[Exercise inputs — start]

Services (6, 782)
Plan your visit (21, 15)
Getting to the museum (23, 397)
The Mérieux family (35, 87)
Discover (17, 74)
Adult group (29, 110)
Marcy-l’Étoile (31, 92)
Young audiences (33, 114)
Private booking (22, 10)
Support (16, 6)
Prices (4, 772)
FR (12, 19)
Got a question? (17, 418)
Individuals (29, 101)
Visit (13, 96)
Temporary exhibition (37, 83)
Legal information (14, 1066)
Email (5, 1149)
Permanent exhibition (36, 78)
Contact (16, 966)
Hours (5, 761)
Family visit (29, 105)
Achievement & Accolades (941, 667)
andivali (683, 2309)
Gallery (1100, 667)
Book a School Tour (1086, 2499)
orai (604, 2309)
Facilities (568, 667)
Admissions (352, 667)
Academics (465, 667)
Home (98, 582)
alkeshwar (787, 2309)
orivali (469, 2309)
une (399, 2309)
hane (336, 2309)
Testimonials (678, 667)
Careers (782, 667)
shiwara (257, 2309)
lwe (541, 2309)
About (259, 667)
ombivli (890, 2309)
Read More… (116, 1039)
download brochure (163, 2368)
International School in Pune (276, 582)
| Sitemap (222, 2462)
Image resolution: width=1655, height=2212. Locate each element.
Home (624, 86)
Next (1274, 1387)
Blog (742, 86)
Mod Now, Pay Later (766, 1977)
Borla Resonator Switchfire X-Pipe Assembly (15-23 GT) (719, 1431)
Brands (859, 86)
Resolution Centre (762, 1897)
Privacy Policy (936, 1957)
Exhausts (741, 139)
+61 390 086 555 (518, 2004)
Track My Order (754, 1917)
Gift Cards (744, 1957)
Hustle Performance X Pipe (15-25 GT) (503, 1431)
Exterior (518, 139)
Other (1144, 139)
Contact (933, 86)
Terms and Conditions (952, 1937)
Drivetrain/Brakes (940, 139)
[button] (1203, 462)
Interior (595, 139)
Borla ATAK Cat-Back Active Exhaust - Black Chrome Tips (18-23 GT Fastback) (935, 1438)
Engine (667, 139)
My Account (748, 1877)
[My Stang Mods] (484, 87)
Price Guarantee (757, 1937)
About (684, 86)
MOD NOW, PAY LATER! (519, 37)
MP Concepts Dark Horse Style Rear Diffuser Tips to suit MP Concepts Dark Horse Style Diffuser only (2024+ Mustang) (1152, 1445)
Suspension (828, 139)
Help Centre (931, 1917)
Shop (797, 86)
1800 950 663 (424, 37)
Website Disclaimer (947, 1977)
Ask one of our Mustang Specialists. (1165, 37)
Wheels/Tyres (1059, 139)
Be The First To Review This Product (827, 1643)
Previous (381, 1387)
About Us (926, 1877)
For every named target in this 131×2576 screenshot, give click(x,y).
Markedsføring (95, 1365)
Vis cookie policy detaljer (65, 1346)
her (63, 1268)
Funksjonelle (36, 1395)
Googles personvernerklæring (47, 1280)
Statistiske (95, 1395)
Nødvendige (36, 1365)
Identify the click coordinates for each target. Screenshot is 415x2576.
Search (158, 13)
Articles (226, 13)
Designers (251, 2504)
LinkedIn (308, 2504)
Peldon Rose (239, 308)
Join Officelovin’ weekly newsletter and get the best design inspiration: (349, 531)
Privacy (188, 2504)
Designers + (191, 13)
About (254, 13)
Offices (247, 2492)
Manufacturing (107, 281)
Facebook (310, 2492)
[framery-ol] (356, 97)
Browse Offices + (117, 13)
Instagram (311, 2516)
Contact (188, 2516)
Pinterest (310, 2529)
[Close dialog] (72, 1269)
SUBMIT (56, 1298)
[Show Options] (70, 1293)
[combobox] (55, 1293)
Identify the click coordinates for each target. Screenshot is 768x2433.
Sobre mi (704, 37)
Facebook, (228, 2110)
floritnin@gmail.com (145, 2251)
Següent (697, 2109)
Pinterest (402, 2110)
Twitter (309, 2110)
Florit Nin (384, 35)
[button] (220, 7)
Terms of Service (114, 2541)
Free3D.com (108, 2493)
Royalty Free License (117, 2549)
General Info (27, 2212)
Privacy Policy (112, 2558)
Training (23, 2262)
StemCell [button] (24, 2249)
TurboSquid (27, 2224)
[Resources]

[Exercise inputs — finish]

Work instructions — Repeat all of the data exactly as given.

Answer to the problem —
Services (6, 782)
Plan your visit (21, 15)
Getting to the museum (23, 397)
The Mérieux family (35, 87)
Discover (17, 74)
Adult group (29, 110)
Marcy-l’Étoile (31, 92)
Young audiences (33, 114)
Private booking (22, 10)
Support (16, 6)
Prices (4, 772)
FR (12, 19)
Got a question? (17, 418)
Individuals (29, 101)
Visit (13, 96)
Temporary exhibition (37, 83)
Legal information (14, 1066)
Email (5, 1149)
Permanent exhibition (36, 78)
Contact (16, 966)
Hours (5, 761)
Family visit (29, 105)
Achievement & Accolades (941, 667)
andivali (683, 2309)
Gallery (1100, 667)
Book a School Tour (1086, 2499)
orai (604, 2309)
Facilities (568, 667)
Admissions (352, 667)
Academics (465, 667)
Home (98, 582)
alkeshwar (787, 2309)
orivali (469, 2309)
une (399, 2309)
hane (336, 2309)
Testimonials (678, 667)
Careers (782, 667)
shiwara (257, 2309)
lwe (541, 2309)
About (259, 667)
ombivli (890, 2309)
Read More… (116, 1039)
download brochure (163, 2368)
International School in Pune (276, 582)
| Sitemap (222, 2462)
Image resolution: width=1655, height=2212. Locate each element.
Home (624, 86)
Next (1274, 1387)
Blog (742, 86)
Mod Now, Pay Later (766, 1977)
Borla Resonator Switchfire X-Pipe Assembly (15-23 GT) (719, 1431)
Brands (859, 86)
Resolution Centre (762, 1897)
Privacy Policy (936, 1957)
Exhausts (741, 139)
+61 390 086 555 (518, 2004)
Track My Order (754, 1917)
Gift Cards (744, 1957)
Hustle Performance X Pipe (15-25 GT) (503, 1431)
Exterior (518, 139)
Other (1144, 139)
Contact (933, 86)
Terms and Conditions (952, 1937)
Drivetrain/Brakes (940, 139)
[button] (1203, 462)
Interior (595, 139)
Borla ATAK Cat-Back Active Exhaust - Black Chrome Tips (18-23 GT Fastback) (935, 1438)
Engine (667, 139)
My Account (748, 1877)
[My Stang Mods] (484, 87)
Price Guarantee (757, 1937)
About (684, 86)
MOD NOW, PAY LATER! (519, 37)
MP Concepts Dark Horse Style Rear Diffuser Tips to suit MP Concepts Dark Horse Style Diffuser only (2024+ Mustang) (1152, 1445)
Suspension (828, 139)
Help Centre (931, 1917)
Shop (797, 86)
1800 950 663 (424, 37)
Website Disclaimer (947, 1977)
Ask one of our Mustang Specialists. (1165, 37)
Wheels/Tyres (1059, 139)
Be The First To Review This Product (827, 1643)
Previous (381, 1387)
About Us (926, 1877)
For every named target in this 131×2576 screenshot, give click(x,y).
Markedsføring (95, 1365)
Vis cookie policy detaljer (65, 1346)
her (63, 1268)
Funksjonelle (36, 1395)
Googles personvernerklæring (47, 1280)
Statistiske (95, 1395)
Nødvendige (36, 1365)
Identify the click coordinates for each target. Screenshot is 415x2576.
Search (158, 13)
Articles (226, 13)
Designers (251, 2504)
LinkedIn (308, 2504)
Peldon Rose (239, 308)
Join Officelovin’ weekly newsletter and get the best design inspiration: (349, 531)
Privacy (188, 2504)
Designers + (191, 13)
About (254, 13)
Offices (247, 2492)
Manufacturing (107, 281)
Facebook (310, 2492)
[framery-ol] (356, 97)
Browse Offices + (117, 13)
Instagram (311, 2516)
Contact (188, 2516)
Pinterest (310, 2529)
[Close dialog] (72, 1269)
SUBMIT (56, 1298)
[Show Options] (70, 1293)
[combobox] (55, 1293)
Identify the click coordinates for each target. Screenshot is 768x2433.
Sobre mi (704, 37)
Facebook, (228, 2110)
floritnin@gmail.com (145, 2251)
Següent (697, 2109)
Pinterest (402, 2110)
Twitter (309, 2110)
Florit Nin (384, 35)
[button] (220, 7)
Terms of Service (114, 2541)
Free3D.com (108, 2493)
Royalty Free License (117, 2549)
General Info (27, 2212)
Privacy Policy (112, 2558)
Training (23, 2262)
StemCell [button] (24, 2249)
TurboSquid (27, 2224)
[Resources]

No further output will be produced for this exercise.